[Data excerpts]
= = = = = = =

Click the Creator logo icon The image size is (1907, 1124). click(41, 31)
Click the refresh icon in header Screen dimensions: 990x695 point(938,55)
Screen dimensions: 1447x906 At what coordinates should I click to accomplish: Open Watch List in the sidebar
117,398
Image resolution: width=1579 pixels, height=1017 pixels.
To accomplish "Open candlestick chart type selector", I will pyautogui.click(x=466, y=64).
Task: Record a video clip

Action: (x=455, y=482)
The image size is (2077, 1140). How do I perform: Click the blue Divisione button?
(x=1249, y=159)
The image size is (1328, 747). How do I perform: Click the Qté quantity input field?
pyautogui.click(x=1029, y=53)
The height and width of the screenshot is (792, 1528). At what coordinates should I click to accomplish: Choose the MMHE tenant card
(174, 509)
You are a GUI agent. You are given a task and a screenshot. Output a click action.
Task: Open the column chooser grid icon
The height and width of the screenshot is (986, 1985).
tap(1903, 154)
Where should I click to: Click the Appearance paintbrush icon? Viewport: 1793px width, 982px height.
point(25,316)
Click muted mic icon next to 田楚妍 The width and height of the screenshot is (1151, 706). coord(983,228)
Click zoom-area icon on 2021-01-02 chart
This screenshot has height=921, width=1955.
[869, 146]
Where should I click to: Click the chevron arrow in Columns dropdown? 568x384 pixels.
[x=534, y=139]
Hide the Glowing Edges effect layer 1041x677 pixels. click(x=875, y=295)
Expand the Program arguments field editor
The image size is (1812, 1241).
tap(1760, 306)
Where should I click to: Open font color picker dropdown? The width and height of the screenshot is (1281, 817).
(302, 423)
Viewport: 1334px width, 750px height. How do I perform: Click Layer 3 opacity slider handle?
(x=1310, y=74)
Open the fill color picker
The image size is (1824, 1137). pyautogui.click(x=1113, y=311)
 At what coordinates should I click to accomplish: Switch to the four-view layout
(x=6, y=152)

= = = = = = =

Repeat the records above exactly as they appear.

Click the Creator logo icon The image size is (1907, 1124). click(41, 31)
Click the refresh icon in header Screen dimensions: 990x695 point(938,55)
Screen dimensions: 1447x906 At what coordinates should I click to accomplish: Open Watch List in the sidebar
117,398
Image resolution: width=1579 pixels, height=1017 pixels.
To accomplish "Open candlestick chart type selector", I will pyautogui.click(x=466, y=64).
Task: Record a video clip

Action: (x=455, y=482)
The image size is (2077, 1140). How do I perform: Click the blue Divisione button?
(x=1249, y=159)
The image size is (1328, 747). How do I perform: Click the Qté quantity input field?
pyautogui.click(x=1029, y=53)
The height and width of the screenshot is (792, 1528). At what coordinates should I click to accomplish: Choose the MMHE tenant card
(174, 509)
You are a GUI agent. You are given a task and a screenshot. Output a click action.
Task: Open the column chooser grid icon
The height and width of the screenshot is (986, 1985).
tap(1903, 154)
Where should I click to: Click the Appearance paintbrush icon? Viewport: 1793px width, 982px height.
point(25,316)
Click muted mic icon next to 田楚妍 The width and height of the screenshot is (1151, 706). coord(983,228)
Click zoom-area icon on 2021-01-02 chart
This screenshot has height=921, width=1955.
[869, 146]
Where should I click to: Click the chevron arrow in Columns dropdown? 568x384 pixels.
[x=534, y=139]
Hide the Glowing Edges effect layer 1041x677 pixels. click(x=875, y=295)
Expand the Program arguments field editor
The image size is (1812, 1241).
tap(1760, 306)
Where should I click to: Open font color picker dropdown? The width and height of the screenshot is (1281, 817).
(302, 423)
Viewport: 1334px width, 750px height. How do I perform: Click Layer 3 opacity slider handle?
(x=1310, y=74)
Open the fill color picker
The image size is (1824, 1137). pyautogui.click(x=1113, y=311)
 At what coordinates should I click to accomplish: Switch to the four-view layout
(x=6, y=152)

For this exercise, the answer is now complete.